Upon his retirement in 1983, the Nances decided to find ways to share their vast collection of books, paintings, photographs, clothing, coffee-making implements, art objects and other accouterments of Arab life past and present.

The museum includes a 22-by-55-foot Bedouin goat-hair tent that stretches across the width of the shed. It houses all the items a Bedouin family would use in daily life in the desert, from utensils and clothing to incense burners and prayer rugs. Most of it was collected by the Nances personally, but since their return to the United States, they’ve received numerous donations from others who have lived and worked in the region. Nance has also been granted ongoing access to a wide range of historical materials from Aramco as well as from Saudi and Kuwaiti embassies.
====
GIVEN TASK
Carry on the passage about the Nances' collection of Arab artifacts, starting after its final sentence. The material below the text comes from a separate, unrelated source.
====
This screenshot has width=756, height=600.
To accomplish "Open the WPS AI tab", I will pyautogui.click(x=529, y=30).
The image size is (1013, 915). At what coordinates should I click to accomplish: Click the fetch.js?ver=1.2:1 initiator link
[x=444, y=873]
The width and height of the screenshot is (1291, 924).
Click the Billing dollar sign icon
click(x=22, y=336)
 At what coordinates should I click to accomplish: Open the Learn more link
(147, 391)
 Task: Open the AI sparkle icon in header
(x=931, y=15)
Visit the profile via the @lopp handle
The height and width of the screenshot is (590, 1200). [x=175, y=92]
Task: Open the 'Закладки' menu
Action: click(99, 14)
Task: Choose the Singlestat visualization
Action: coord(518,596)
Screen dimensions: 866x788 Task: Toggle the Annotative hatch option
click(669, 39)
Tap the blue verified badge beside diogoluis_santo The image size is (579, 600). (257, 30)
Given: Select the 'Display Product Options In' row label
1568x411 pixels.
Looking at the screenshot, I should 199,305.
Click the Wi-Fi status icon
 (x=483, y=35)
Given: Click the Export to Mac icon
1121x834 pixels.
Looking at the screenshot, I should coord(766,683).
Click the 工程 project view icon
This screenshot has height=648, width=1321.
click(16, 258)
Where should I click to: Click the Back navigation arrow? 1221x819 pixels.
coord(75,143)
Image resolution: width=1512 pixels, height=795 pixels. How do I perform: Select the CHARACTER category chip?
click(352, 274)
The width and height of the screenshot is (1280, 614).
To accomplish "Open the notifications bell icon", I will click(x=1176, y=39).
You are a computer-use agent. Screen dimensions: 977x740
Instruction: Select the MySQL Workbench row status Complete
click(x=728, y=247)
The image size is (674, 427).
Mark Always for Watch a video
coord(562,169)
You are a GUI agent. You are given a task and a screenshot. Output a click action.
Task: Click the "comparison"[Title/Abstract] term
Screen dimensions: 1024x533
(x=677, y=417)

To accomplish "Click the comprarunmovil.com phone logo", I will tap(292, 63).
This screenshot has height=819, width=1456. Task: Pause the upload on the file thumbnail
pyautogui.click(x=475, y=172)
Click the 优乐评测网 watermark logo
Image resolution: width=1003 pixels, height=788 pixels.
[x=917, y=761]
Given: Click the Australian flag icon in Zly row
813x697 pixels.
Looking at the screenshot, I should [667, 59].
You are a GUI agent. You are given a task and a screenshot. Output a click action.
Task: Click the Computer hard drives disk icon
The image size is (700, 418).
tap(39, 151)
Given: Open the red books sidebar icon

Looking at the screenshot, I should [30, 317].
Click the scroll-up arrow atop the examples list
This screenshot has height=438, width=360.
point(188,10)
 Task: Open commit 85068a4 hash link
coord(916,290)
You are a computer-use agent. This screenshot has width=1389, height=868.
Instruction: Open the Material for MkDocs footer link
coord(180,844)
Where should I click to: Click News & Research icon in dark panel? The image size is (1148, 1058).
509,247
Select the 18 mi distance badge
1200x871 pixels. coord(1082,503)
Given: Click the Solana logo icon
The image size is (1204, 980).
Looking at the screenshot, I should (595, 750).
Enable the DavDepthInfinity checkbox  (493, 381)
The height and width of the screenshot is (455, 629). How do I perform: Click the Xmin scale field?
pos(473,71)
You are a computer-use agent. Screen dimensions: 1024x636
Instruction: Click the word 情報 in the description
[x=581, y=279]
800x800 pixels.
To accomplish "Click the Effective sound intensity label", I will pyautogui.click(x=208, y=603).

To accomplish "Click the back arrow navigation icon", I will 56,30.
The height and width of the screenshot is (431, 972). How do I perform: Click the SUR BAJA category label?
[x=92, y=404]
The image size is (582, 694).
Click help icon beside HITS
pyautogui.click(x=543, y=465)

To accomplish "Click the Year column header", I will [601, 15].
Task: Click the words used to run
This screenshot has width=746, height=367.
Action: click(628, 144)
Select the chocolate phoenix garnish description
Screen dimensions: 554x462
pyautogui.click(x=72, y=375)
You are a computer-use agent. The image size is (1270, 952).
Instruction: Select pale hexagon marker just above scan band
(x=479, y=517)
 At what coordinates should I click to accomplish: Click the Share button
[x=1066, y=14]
====
OUTPUT OF THE TASK
The Nance Museum, a nonprofit, private foundation, “has one of the most comprehensive collections on Saudi Arabia in the United States,” according to an official at the Saudi Arabian Embassy in Washington. The exhibit also touches on some aspects of most other Arab nations. The Middle East of the 19th Century is documented thoroughly in a prized set of lithographs made in 1838-39 by Scottish artist David Roberts, many of which are on display.

Nance also gives up to 100 peeches each year at conferences and other events as a specialist in the oil business and American-Arab relations. As he sees it, “no one will ever again be able to spend three decades in that part of the world and take part in developing a national industry. It was a unique opportunity I had at that point in time.”

It’s not exactly what Nance expected when he went to work for Aramco in 1952 for what he thought would only be a few years while he continued work on a master’s degree.

But once in Saudi Arabia, as one of thousands of U.S. oil company employees sent to set up the business that has since largely been assumed by Saudis, Nance found himself drawn to the people, their religion and culture.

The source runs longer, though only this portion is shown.